On Being a Free Software Maintainer - bibyte
https://feaneron.com/2019/03/28/on-being-a-free-software-maintainer/
======
RScholar
This was an enjoyable read for me, well-written and reflective and more
importantly: critical without being overtly cynical.

There's one thing that's always been kicking around in the back of my mind
since I started getting involved in various open-source projects the last
couple years that was missing, though: Despite all the unpleasant parts of our
participation, we're actually very fortunate to have that inner drive to roll
up our sleeves.

There have been so many millions of humans that have tried to answer the call
of their era's needs and leave things better than they found them, almost
always with scant chances of success and even smaller chances that any of
their labors will be faithfully documented and offer them some form of a
legacy.
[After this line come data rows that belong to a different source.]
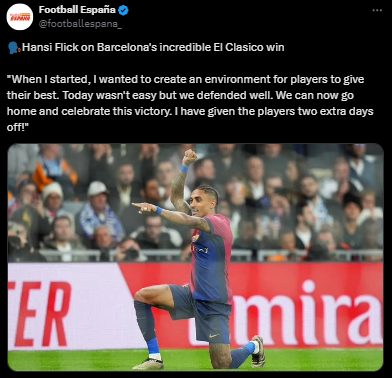Click the Barcelona crest on the jersey

pos(195,238)
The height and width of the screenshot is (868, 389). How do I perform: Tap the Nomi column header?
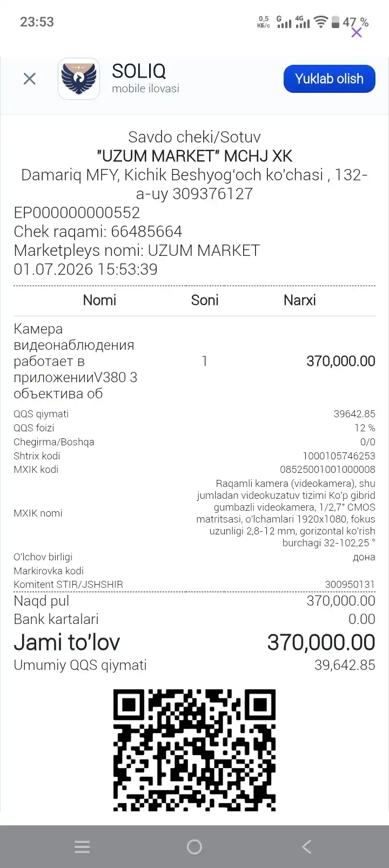(99, 300)
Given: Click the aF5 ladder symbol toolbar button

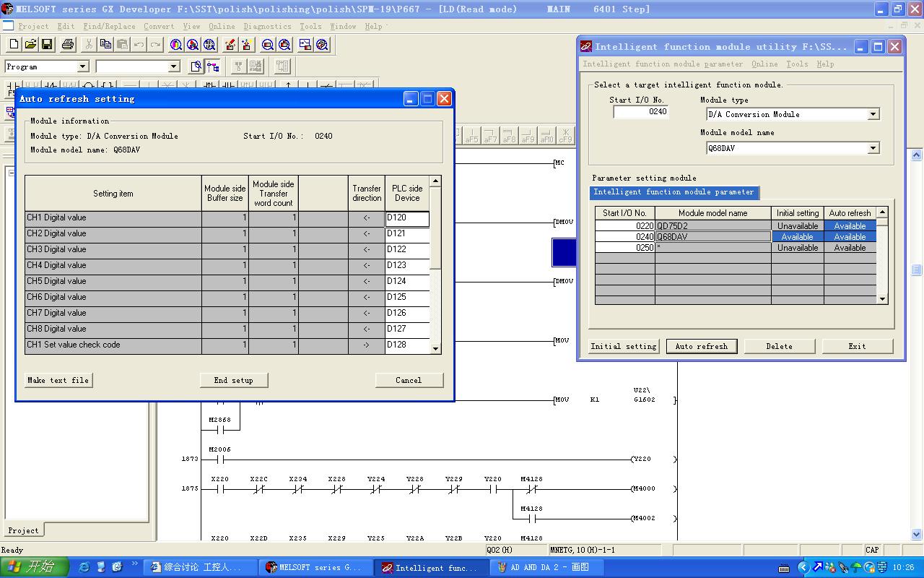Looking at the screenshot, I should (x=471, y=135).
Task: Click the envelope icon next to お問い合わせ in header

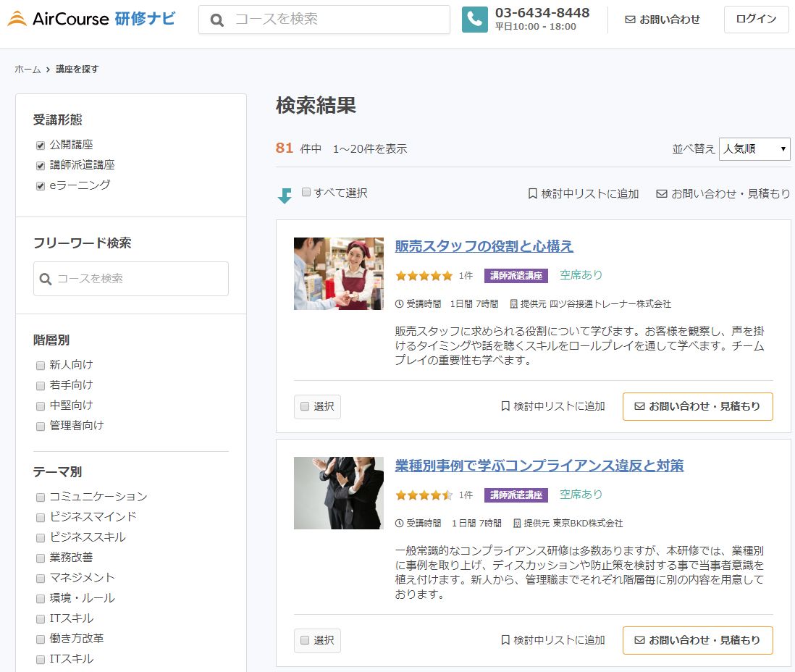Action: 630,20
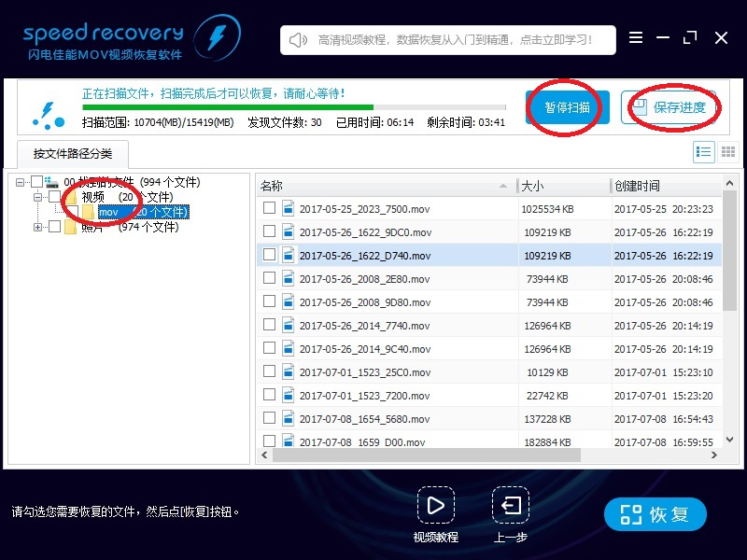Expand the 照片 folder tree node
747x560 pixels.
coord(38,227)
While I know VCS often creates its own headaches, it is always
silently creating that faithful record of our labors. Sure, there's a good
chance that those that come after us will never have any cause to stumble
across that one section of the commit log where your ingenuity quietly
dominated a problem that people had tried to solve for years, but even so, it
exists. I figure between that small perk and the fact that we can listen to
whatever music we like or throw up a comforting old TV show from childhood on
the second monitor while we do our thing, we have it pretty good even at the
worst moments along the way.

------
phoe-krk
As a person who is developing a free software project out of my own passion
and will, I wonder if this is what I will think and feel several years from
now on if my project gains traction. In a way, isn't this the kind of fate I
coin for my own self now?

------
jammygit
Makes me feel bad for complaining about gnome calendar being buggy...